First, let me say that you are an amazing person to juggle both parenting and working with college. I have had the privilege of working with lots of single parents who were providing for their families and fulfilling their dreams through a college degree. Many have managed to do all at the same time, and I know that you can, too. However, there are some tips that can help you manage these duties more effectively:

Get organized

If you are not an organized person already, get or make a planner so you can schedule all your responsibilities and activities throughout the semester. More than anyone, you as a single parent will want to know when assignments are due and when you will need to study for upcoming tests. Knowing ahead of time will greatly reduce your day-to-day stress levels.

Make it a game

If your kids are old enough, consider creating a game out of studying. For example, ask your kids to read (write, draw, or solve puzzles) quietly and when time is up, each of you can take turns sharing what you learned or accomplished.

Trade with a friend

Do you have a trusted friend or relative who can entertain your kids while you focus on your coursework? Find someone you can trade tasks with. Maybe you can take turns watching each other’s kids or you can help them with chores in exchange for time for you to complete an important task.

Take care of yourself

You have a lot to juggle and your health and well-being are of the utmost importance.

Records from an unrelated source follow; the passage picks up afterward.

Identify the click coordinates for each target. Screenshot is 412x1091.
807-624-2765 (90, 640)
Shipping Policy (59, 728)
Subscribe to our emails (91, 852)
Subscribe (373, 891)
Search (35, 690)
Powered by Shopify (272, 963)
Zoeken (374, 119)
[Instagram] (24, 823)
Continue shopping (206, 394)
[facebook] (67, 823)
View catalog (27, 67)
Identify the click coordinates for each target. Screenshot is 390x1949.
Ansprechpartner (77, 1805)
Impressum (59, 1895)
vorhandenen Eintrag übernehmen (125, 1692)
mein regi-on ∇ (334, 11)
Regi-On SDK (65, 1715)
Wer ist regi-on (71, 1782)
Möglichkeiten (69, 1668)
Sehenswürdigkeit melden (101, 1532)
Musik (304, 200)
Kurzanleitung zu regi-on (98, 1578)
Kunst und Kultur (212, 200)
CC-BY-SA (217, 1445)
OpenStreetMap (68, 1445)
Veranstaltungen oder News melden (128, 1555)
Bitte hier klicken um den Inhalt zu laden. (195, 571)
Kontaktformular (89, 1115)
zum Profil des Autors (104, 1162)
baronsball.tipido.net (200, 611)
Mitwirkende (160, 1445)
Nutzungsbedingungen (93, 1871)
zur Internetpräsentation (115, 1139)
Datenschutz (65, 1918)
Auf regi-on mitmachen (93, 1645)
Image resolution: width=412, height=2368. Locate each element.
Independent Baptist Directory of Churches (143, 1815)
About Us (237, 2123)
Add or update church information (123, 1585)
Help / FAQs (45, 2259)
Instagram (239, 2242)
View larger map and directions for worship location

Be sure that you are monitoring your stress levels and taking the opportunity to do those activities that de-stress you during the semester. A small treat such as a bubble bath or a favorite TV show or movie can often do wonders.

Also remember that you can ask for help at any time. Your professors, advisors, and counselors on campus can be your biggest supporters. Your friends and family can, too, and you should be empowered to reach out even before you think you need help to make sure you stay on track. Good luck!